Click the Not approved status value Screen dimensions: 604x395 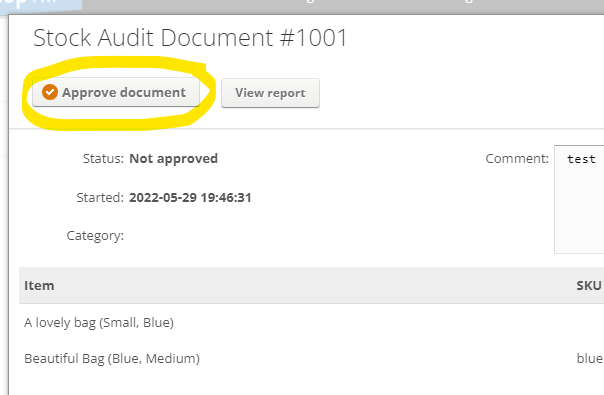pyautogui.click(x=173, y=159)
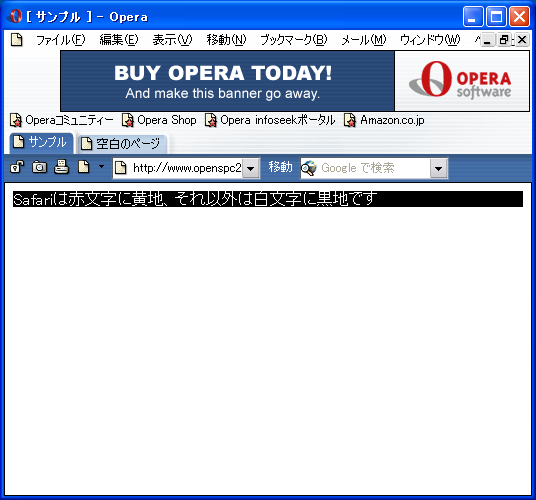
Task: Click the Opera software logo image
Action: [x=462, y=81]
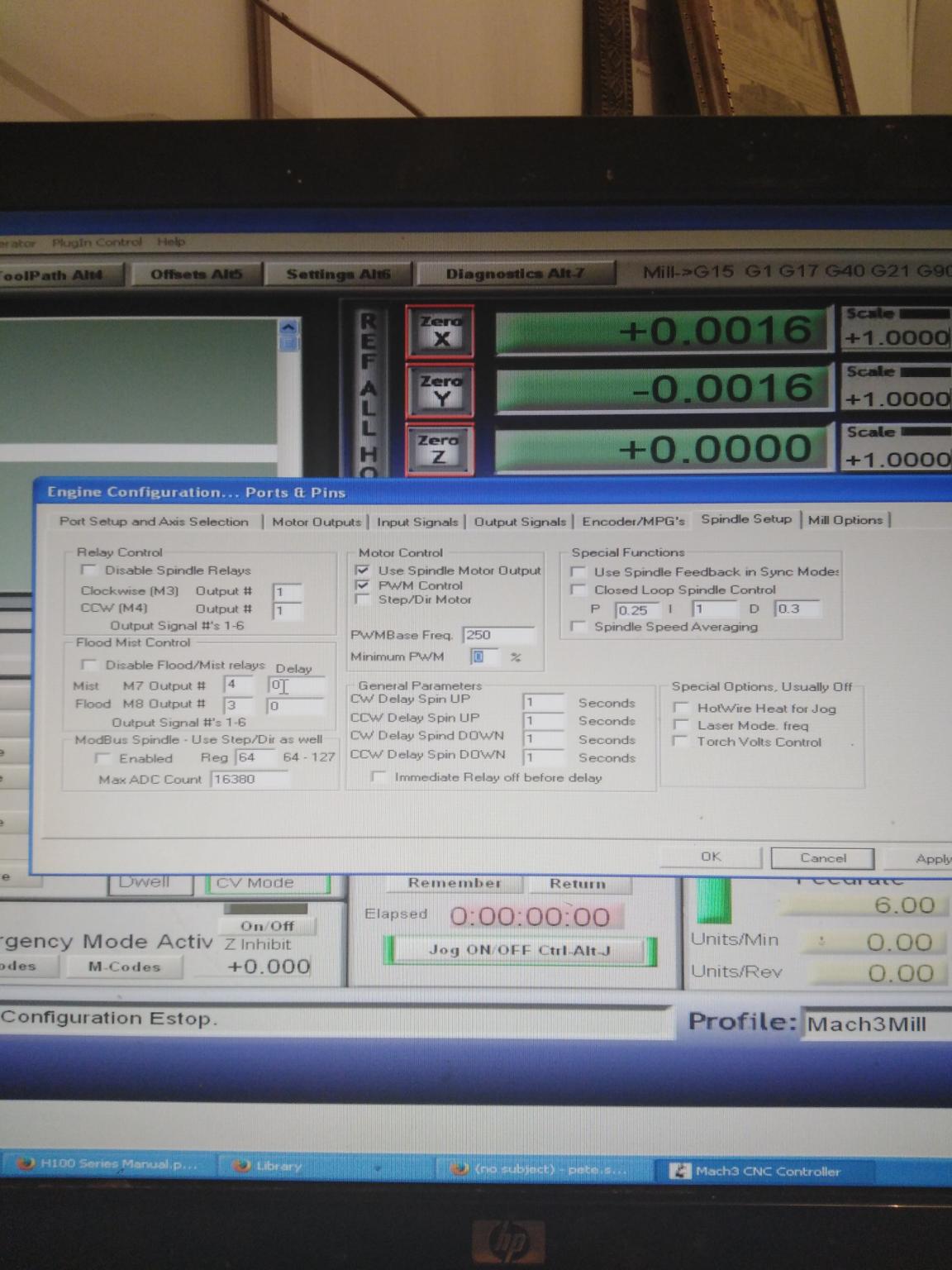Open the Motor Outputs tab
Image resolution: width=952 pixels, height=1270 pixels.
[x=317, y=522]

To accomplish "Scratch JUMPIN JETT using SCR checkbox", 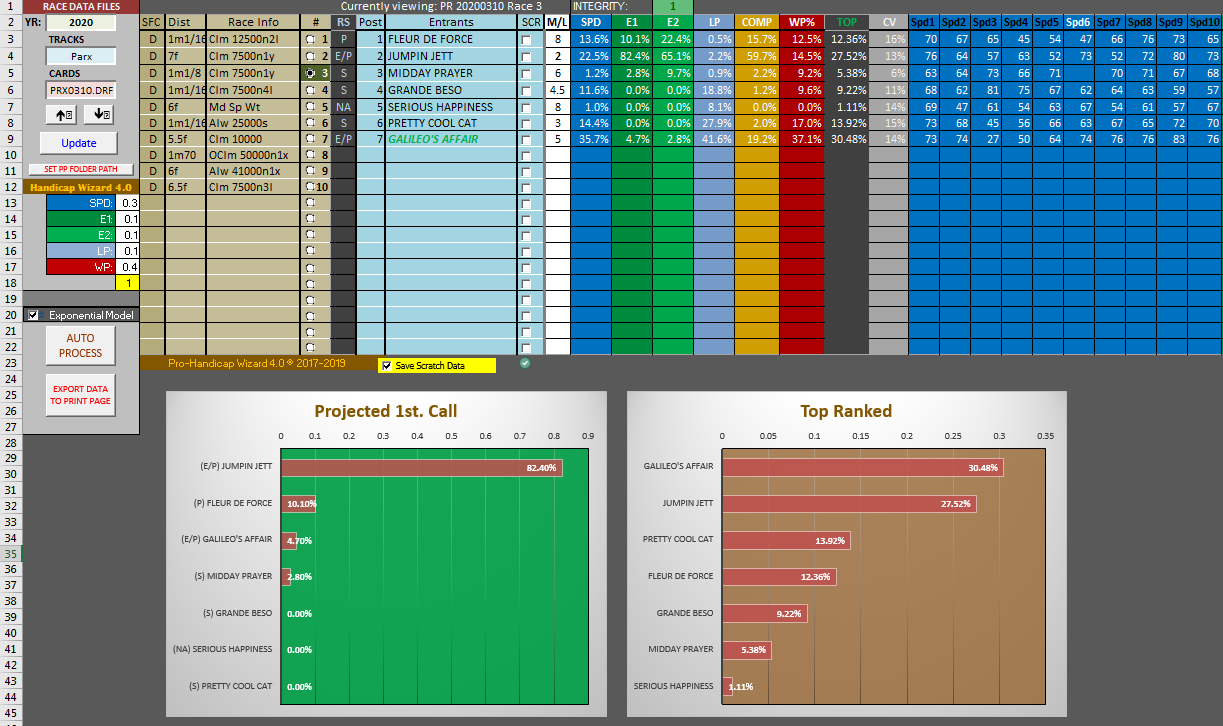I will click(527, 56).
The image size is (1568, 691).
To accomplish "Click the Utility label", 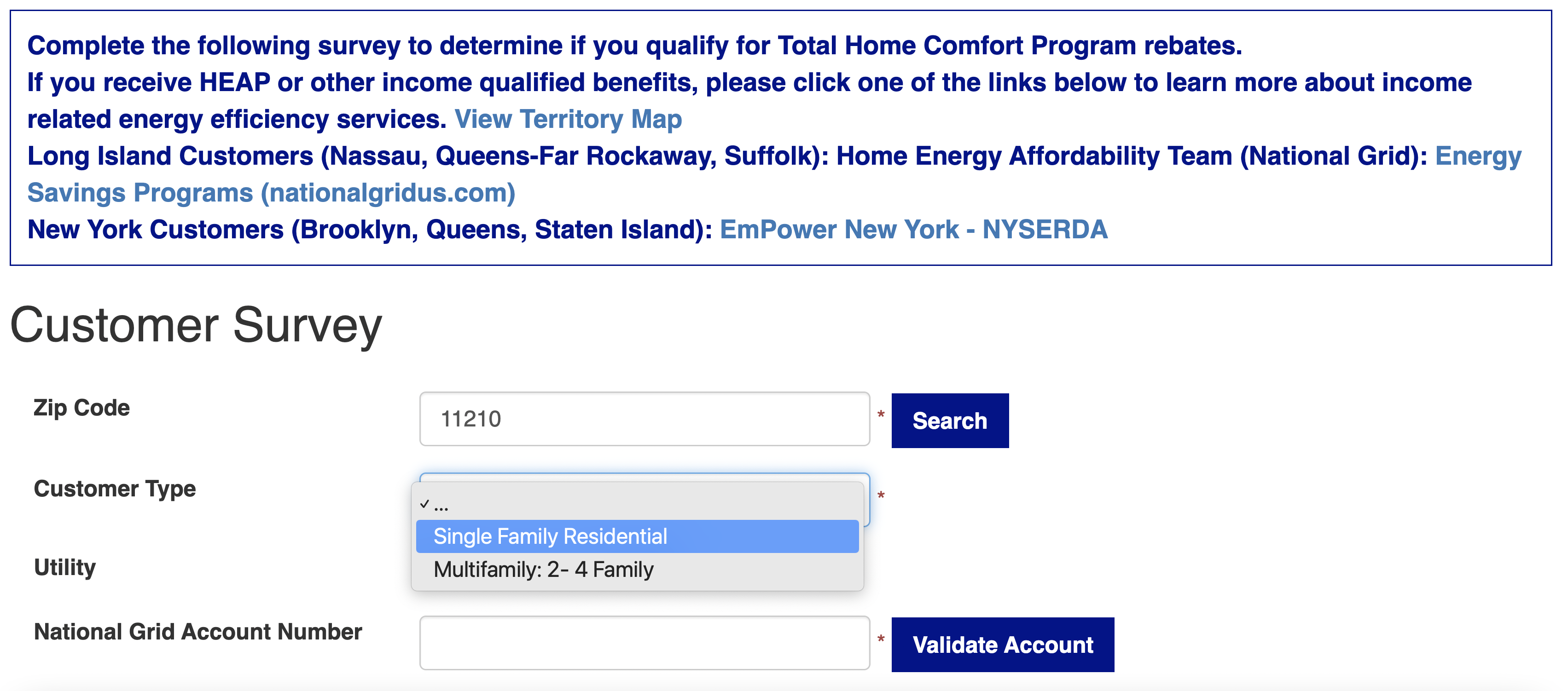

────

> What the task asks: Everything from the line containing "The image size is (1568, 691)." through the last line of the records above is to be reproduced exactly, except the pictures.

> Your solution:
The image size is (1568, 691).
To accomplish "Click the Utility label", 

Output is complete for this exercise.